AES LogoWe will be exhibiting at the 139th AES which will be held at the Javits Center, New York, NY on Oct 29-Nov 1, 2015.

At our booth (#242) we will be demonstrating the latest release of the SoundCheck software, version 14,  and the new SoundCheck 14.1 for Mac, as well as showcasing our entire audio test hardware lineup including the new AudioConnect audio interface and BTC-4148 bluetooth interface. We will be demonstrating how you can test virtually any type of audio or audio electronic device with the SoundCheck test system, and showing off some of the latest features of our software.

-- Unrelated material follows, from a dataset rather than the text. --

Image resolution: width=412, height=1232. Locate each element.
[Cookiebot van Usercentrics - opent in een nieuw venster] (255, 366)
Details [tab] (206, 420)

Steve Temme will also be co-presenting a paper entitled ‘Headphone Response: Target Equalization Trade-offs and Limitations’ with Christopher Struck of CJS Labs. This paper is first up in the P4-1 session (Transducers, Part 1) at 2.30pm on October 29th. In this paper, the effects of headphone response and equalization are examined with respect to the influence on perceived sound quality. Free field, diffuse field, and hybrid real sound field targets are shown and objective response data for a number of commercially available headphones are studied and compared. Irregular responses are examined to determine the source of response anomalies, whether these can successfully be equalized and what the limitations are. The goal is to develop a robust process for evaluating and appropriately equalizing headphone responses to a psychoacoustically valid target and to understand the constraints.